Jayadewata, setelah dilantik menjadi raja dua kali, yang pertama sebagai raja Kerajaan Galuh dan yang kedua sebagai raja Kerajaan Sunda, memindahkan pusat kerajaan ke Pakuan (sekarang Bogor) dan dua kerajaan pun (Galuh dan Sunda) kembali disatukan seperti oleh para pendahulunya, saat masih bernama Tarumanagara. Kerajaan Tarumanagara, pernah dibagi dua saat zaman Tarusbawa dengan batas Sungai Citarum (sungai yang melintasi Kabupaten Bandung hingga laut Jawa di Karawang). Dari Citarum ke Barat hingga Banten dipegang oleh Tarusbawa dengan nama Kerajaan Sunda, sedangkan Citarum ke Timur hingga sebagian Jawa Tengah dipegang oleh Wretikandayun. Dengan demikian, kebesaran Jayadewata menyamai kakeknya yang bernama Prabu Niskalawastukancana, bergelar Prabu Wangi. Oleh karenanya, Jayadewata pun kemudian mendapat gelar Sri Baduga Maharaja Prabu Siliwangi yang bertahta di istana Sri Kadatwan Bima Punta Narayana Madura Suradipati yang dibangun oleh Tarusbawa.
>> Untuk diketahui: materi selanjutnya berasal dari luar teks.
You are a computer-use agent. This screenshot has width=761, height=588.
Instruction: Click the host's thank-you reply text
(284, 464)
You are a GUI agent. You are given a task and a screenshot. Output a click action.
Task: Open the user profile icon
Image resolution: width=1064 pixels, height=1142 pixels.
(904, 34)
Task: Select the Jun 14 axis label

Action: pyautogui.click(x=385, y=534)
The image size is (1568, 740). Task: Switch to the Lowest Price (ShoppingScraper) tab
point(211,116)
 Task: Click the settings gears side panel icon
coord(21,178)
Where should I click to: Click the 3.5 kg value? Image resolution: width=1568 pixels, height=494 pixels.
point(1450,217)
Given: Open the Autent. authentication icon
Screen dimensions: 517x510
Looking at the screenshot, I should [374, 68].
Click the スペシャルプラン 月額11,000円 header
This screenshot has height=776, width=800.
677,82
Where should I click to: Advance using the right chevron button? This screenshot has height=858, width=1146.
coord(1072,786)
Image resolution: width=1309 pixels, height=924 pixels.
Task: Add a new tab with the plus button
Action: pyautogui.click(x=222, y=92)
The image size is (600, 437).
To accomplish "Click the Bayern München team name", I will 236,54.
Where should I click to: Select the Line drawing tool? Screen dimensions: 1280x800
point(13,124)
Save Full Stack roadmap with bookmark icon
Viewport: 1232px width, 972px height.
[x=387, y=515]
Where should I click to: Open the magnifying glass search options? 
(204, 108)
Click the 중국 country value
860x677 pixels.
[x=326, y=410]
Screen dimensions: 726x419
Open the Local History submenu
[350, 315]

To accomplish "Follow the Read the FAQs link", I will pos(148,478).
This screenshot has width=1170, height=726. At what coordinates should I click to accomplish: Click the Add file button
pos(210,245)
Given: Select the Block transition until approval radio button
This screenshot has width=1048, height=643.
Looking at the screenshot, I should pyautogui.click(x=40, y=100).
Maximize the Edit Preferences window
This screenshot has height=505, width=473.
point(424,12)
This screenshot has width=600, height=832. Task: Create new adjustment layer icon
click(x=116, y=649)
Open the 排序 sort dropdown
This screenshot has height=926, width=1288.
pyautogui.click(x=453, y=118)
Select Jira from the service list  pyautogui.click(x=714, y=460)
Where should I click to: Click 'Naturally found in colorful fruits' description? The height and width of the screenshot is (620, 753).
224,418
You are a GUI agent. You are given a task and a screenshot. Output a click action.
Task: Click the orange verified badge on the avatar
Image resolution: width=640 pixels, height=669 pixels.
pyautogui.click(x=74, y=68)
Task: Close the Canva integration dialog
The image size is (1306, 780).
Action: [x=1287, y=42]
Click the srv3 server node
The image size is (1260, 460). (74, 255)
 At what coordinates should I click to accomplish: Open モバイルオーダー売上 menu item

Istana tersebut terdiri dari lima bangunan yang berjajar, maka dari itu kerap disebut "Pajajaran" (yang berjajar). Sedangkan Siliwangi atau Slihwangi adalah berasal dari dua suku kata, silih dan wangi. Silih = pengganti, wangi = harum. Sebelumnya gelar wangi hanya ditahbiskan kepada kakeknya, Prabu Niskalawastukencana alias Prabu Wangi. Karena kebesaran Sri Baduga bisa menyamai kakeknya, maka dia pun mendapat gelar Wangi, Silih (Pengganti) Wangi atau lebih populer dengan sebutan Siliwangi. Jadi, Sri Baduga Maharaja adalah Siliwangi I. Berikut nama-nama Raja Pajajaran, putra Mahkota Sri Baduga dari permaisurinya yang bernama Nhay (Nyi) Ambetkasih:
1. Siliwangi I : Sri Baduga Maharaja (1482 - 1521), bertahta di Pakuan (Bogor sekarang);
1. Siliwangi II : Surawisesa (1521 - 1535), bertahta di Pakuan;
1. Siliwangi III : Ratu Dewata (1535 - 1543), bertahta di Pakuan;
1. Siliwangi IV : Ratu Sakti (1543 - 1551), bertahta di Pakuan;
1. Siliwangi V : Ratu Nilakendra (1551 - 1567), meninggalkan Pakuan karena serangan Maulana Hasanudin dan anaknya, Maulana Yusuf dari Banten;
1. Siliwangi VI : Ragamulya (1567 - 1579), dikenal sebagai Prabu Suryakancana, memerinta dari Pulasari, Pandeglang, Banten, tempat asal-muasal raja-raja Tarumanagara, Galuh dan Sunda. Raja inilah Siliwangi yg oleh masyarakat umum dipercaya ngahyang/moksa/berubah wujud jadi harimau, simbol Kodam III Siliwangi;

Kembali ke Maulana Hasanudin di Banten, jadi sekarang jelas bahwa Maulana Hasanudin masih merupakan keturunan raja Kerajaan Pajajaran. Mengapa Hasanudin bisa menjadi penguasa Banten? Karena dia adalah cucu dari Prabu Surosowan, hasil pernikahan putrinya, Nyi Kawunganten dengan Sunan Gunung Jati. Dan Surosowan adalah Bupati Banten Girang, yang saat itu masih berada di bawah Pajajaran.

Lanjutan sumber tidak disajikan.